The weekends were bad enough, but going on a trip was even worse sometimes. Yeah, it was vacation, a time to cut loose and relax, but I had so much trouble enjoying the time because it simply was not my routine. There were other factors like finding acceptable food and whatnot, but getting out of my comfort zone (i.e. routine) was the big culprit.

I’d fight with myself saying to just enjoy time with friends and family, as that makes sense, but I’d still have trouble. As time passed, my stress management from daily, weekly, and monthly changes had me on an emotional rollercoaster. I made myself miserable.

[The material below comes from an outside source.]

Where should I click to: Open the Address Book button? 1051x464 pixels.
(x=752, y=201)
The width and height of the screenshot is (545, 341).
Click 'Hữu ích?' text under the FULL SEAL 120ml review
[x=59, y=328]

If I couldn’t workout at the same time, go on walks at the same time for the same distance, cook meals for my family, vacuum the house, get Avery down for a nap at the same time, prepare dinner, and then kiss the girls goodnight as I sat up too late on the computer, there would be a stress bomb exploding in my head. All because this “sacred” routine was broken. As a result, I’d be cranky, snap at my wife or daughter for petty reasons, and simply no fun to be around.

I would talk to my wife about it every now and then, but never letting out all of my feelings. Finally, I broke down and let it all out telling her how everything got to me and how much I hated being like this but didn’t know what to do. Being the loving, caring, and pretty much always right wife that she is, she gave me an ultimatum.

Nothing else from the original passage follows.